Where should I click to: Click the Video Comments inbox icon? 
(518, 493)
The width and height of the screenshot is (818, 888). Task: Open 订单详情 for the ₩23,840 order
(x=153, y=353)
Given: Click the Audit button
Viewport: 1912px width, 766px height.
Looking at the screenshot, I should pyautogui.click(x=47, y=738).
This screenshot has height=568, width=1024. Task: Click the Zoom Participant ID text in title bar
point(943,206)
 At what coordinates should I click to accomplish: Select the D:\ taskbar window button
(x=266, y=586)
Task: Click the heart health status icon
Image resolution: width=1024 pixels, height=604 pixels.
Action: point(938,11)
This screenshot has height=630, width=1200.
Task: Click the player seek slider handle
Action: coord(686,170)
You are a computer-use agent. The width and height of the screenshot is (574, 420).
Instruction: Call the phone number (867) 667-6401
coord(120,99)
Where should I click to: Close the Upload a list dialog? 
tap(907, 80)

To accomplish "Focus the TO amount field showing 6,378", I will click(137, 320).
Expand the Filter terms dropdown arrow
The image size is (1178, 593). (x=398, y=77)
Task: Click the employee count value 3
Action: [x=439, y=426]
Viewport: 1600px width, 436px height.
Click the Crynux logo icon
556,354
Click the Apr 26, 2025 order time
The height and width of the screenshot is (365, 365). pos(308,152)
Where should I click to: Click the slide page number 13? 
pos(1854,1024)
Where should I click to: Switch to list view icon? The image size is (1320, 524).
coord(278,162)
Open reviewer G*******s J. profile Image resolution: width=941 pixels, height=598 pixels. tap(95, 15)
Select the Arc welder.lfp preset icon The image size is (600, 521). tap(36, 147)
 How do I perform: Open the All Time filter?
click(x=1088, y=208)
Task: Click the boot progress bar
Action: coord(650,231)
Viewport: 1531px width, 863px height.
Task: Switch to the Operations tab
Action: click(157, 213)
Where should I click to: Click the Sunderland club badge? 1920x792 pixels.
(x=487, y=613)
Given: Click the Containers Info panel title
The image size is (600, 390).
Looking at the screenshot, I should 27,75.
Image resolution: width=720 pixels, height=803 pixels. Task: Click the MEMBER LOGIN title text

TASK STATEMENT → Every entry above needs to be duplicated exactly.

RESULT OF THIS TASK →
Where should I click to: Click the Video Comments inbox icon? 
(518, 493)
The width and height of the screenshot is (818, 888). Task: Open 订单详情 for the ₩23,840 order
(x=153, y=353)
Given: Click the Audit button
Viewport: 1912px width, 766px height.
Looking at the screenshot, I should pyautogui.click(x=47, y=738).
This screenshot has height=568, width=1024. Task: Click the Zoom Participant ID text in title bar
point(943,206)
 At what coordinates should I click to accomplish: Select the D:\ taskbar window button
(x=266, y=586)
Task: Click the heart health status icon
Image resolution: width=1024 pixels, height=604 pixels.
Action: point(938,11)
This screenshot has height=630, width=1200.
Task: Click the player seek slider handle
Action: coord(686,170)
You are a computer-use agent. The width and height of the screenshot is (574, 420).
Instruction: Call the phone number (867) 667-6401
coord(120,99)
Where should I click to: Close the Upload a list dialog? 
tap(907, 80)

To accomplish "Focus the TO amount field showing 6,378", I will click(137, 320).
Expand the Filter terms dropdown arrow
The image size is (1178, 593). (x=398, y=77)
Task: Click the employee count value 3
Action: [x=439, y=426]
Viewport: 1600px width, 436px height.
Click the Crynux logo icon
556,354
Click the Apr 26, 2025 order time
The height and width of the screenshot is (365, 365). pos(308,152)
Where should I click to: Click the slide page number 13? 
pos(1854,1024)
Where should I click to: Switch to list view icon? The image size is (1320, 524).
coord(278,162)
Open reviewer G*******s J. profile Image resolution: width=941 pixels, height=598 pixels. tap(95, 15)
Select the Arc welder.lfp preset icon The image size is (600, 521). tap(36, 147)
 How do I perform: Open the All Time filter?
click(x=1088, y=208)
Task: Click the boot progress bar
Action: coord(650,231)
Viewport: 1531px width, 863px height.
Task: Switch to the Operations tab
Action: click(157, 213)
Where should I click to: Click the Sunderland club badge? 1920x792 pixels.
(x=487, y=613)
Given: Click the Containers Info panel title
The image size is (600, 390).
Looking at the screenshot, I should 27,75.
Image resolution: width=720 pixels, height=803 pixels. Task: Click the MEMBER LOGIN title text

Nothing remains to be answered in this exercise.